On the Recommendations on transparency, enforcement and redress (1 to 11), there is agreement in principle, but the Commission is still discussing how to ensure that these commitments are binding enough to fully meet the requirements of the Court.
The US has indeed delivered on these points by committing to a stronger oversight by the Department of Commerce (DoC), stronger cooperation with European DPAs and priority treatment of complaints by the Federal Trade Commission (FTC). This will transform the system from a purely self-regulating one to an oversight system that is more responsive as well as pro-active and back-up by significant enforcement, including sanctions.
European national data protection authorities will have a more active and visible role in the system than previously was the case. For instance, the interface and communication channels between DPAs and the DoC have been improved. The DPAs will also have a role to play in the review of the functioning of the system.
The Court has confirmed that an adequacy decision is a living document; it must be periodically reviewed in light of developments of the foreign system. The Commission is working on this point with the US to put into place an annual joint review mechanism that will cover all aspects of the functioning of the new framework, including the use of exemptions for law enforcement and national security grounds, and that will include the relevant authorities from both sides.
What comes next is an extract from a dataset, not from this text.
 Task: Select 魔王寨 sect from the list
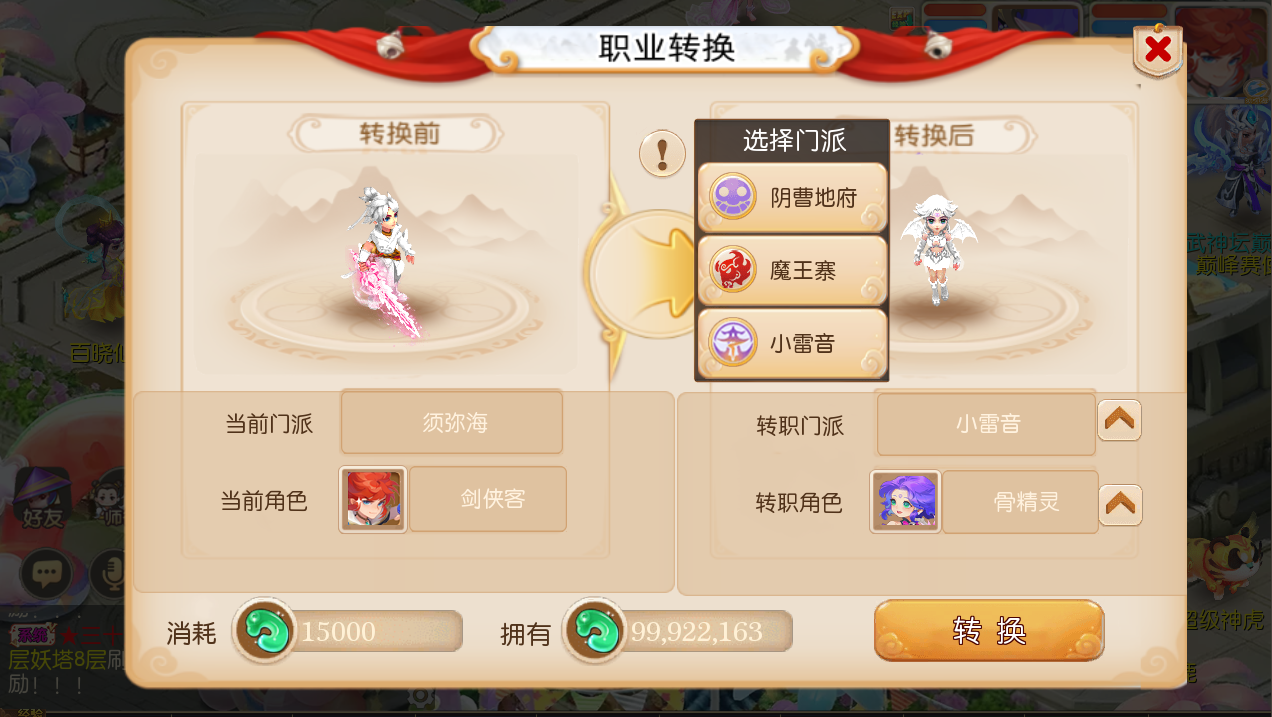792,270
When it comes to the intervention of public authorities, in particular for reasons of law enforcement and national security, the Court underlines that such access must be subject to clear conditions and limitations. This closely reflects the Commission's recommendation made two years ago that "the national security exception foreseen by the Safe Harbour Decision is used only to an extent that is strictly necessary or proportionate". The Commission is working with the US to ensure that there are sufficient limitations and safeguards in place to prevent access or use of personal data on a "generalised basis" and to ensure that there is sufficient judicial control over such activities.